Subject: Re: [PATCH] superbh, fractured blocks, and grouped io

On Mon, Oct 14, 2002 at 03:51:00PM +0200, Jens Axboe wrote:

Just a couple niggles, really. Looking good.

> /*
> - * First step, 'identity mapping' - RAID or LVM might
> - * further remap this.
> + * detach each bh and resubmit, or completely and if its a grouped bh
> */

The last line of the comment means "completely fail if its
grouped", right?

> +#define MAX_SUPERBH 65535 /* must fit info ->b_size right now */

Why not sizeof(b_size) in case we ever care?

> +extern int submit_bh_linked(int, struct buffer_head *);
> +extern int submit_bh_grouped(int, struct buffer_head *);

Why aren't these EXPORT_SYMBOL(), given that a third party
driver may wish to use them (eg, a filesystem doing its own O_DIRECT
work)?

Joel

--

"We'd better get back, `cause it'll be dark soon,
and they mostly come at night. Mostly."

Joel Becker
Senior Member of Technical Staff
Oracle Corporation
E-mail: [email protected]
Phone: (650) 506-8127

2002-10-15 07:38:49

by Jens Axboe

[permalink] [raw]

Subject: Re: [PATCH] superbh, fractured blocks, and grouped io

On Mon, Oct 14 2002, Joel Becker wrote:
> On Mon, Oct 14, 2002 at 03:51:00PM +0200, Jens Axboe wrote:
>
> Just a couple niggles, really. Looking good.
>
> > /*
> > - * First step, 'identity mapping' - RAID or LVM might
> > - * further remap this.
> > + * detach each bh and resubmit, or completely and if its a grouped bh
> > */
>
> The last line of the comment means "completely fail if its
> grouped", right?

Oops, the 'and' should be an 'end'. So your wording is correct.

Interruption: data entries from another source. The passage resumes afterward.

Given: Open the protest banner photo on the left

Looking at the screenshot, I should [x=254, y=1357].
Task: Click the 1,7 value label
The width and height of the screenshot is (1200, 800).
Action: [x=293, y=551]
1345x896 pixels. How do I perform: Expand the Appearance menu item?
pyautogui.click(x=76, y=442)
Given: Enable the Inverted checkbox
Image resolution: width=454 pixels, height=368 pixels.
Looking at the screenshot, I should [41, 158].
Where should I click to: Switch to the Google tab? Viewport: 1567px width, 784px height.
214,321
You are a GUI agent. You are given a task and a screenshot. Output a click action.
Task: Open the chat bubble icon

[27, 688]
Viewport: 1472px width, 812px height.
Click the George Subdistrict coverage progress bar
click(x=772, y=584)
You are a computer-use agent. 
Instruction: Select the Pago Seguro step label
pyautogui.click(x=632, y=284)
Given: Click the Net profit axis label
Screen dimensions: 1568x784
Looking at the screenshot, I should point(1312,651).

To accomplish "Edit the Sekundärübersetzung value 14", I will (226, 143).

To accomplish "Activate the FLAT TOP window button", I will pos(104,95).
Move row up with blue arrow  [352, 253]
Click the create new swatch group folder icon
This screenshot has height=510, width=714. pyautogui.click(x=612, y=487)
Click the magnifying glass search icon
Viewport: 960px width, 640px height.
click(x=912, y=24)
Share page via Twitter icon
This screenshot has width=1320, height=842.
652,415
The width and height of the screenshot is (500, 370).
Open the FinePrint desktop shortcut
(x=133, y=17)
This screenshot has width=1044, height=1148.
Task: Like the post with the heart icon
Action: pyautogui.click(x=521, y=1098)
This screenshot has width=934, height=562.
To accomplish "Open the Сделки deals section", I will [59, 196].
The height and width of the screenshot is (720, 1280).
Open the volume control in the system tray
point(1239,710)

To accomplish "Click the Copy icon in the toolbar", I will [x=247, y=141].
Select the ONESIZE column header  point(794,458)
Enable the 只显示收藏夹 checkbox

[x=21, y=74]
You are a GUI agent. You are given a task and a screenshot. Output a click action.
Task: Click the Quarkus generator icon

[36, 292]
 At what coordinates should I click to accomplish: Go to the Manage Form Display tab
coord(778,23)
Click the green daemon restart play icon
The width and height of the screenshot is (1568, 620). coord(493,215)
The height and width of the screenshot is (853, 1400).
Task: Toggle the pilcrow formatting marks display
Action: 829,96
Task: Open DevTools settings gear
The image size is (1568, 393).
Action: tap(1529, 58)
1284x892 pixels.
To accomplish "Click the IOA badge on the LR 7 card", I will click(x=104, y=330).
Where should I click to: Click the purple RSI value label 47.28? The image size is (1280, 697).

> > +#define MAX_SUPERBH 65535 /* must fit info ->b_size right now */
>
> Why not sizeof(b_size) in case we ever care?

We don't want to make them too large anyway, and I think that 64k-1 is
more than enough. Maybe it would even be better to simply use an even
32kb. Consider someone writing in chunks of 64kb. It would simply suck
to get one 65024b request followed by a 512b one.

> > +extern int submit_bh_linked(int, struct buffer_head *);
> > +extern int submit_bh_grouped(int, struct buffer_head *);
>
> Why aren't these EXPORT_SYMBOL(), given that a third party
> driver may wish to use them (eg, a filesystem doing its own O_DIRECT
> work)?

Sure yes they will be, posted code was a first draft :-)

--
Jens Axboe

2002-10-15 19:28:03

by Joel Becker

[permalink] [raw]

Subject: Re: [PATCH] superbh, fractured blocks, and grouped io

On Tue, Oct 15, 2002 at 09:44:23AM +0200, Jens Axboe wrote:
> We don't want to make them too large anyway, and I think that 64k-1 is
> more than enough. Maybe it would even be better to simply use an even
> 32kb. Consider someone writing in chunks of 64kb. It would simply suck
> to get one 65024b request followed by a 512b one.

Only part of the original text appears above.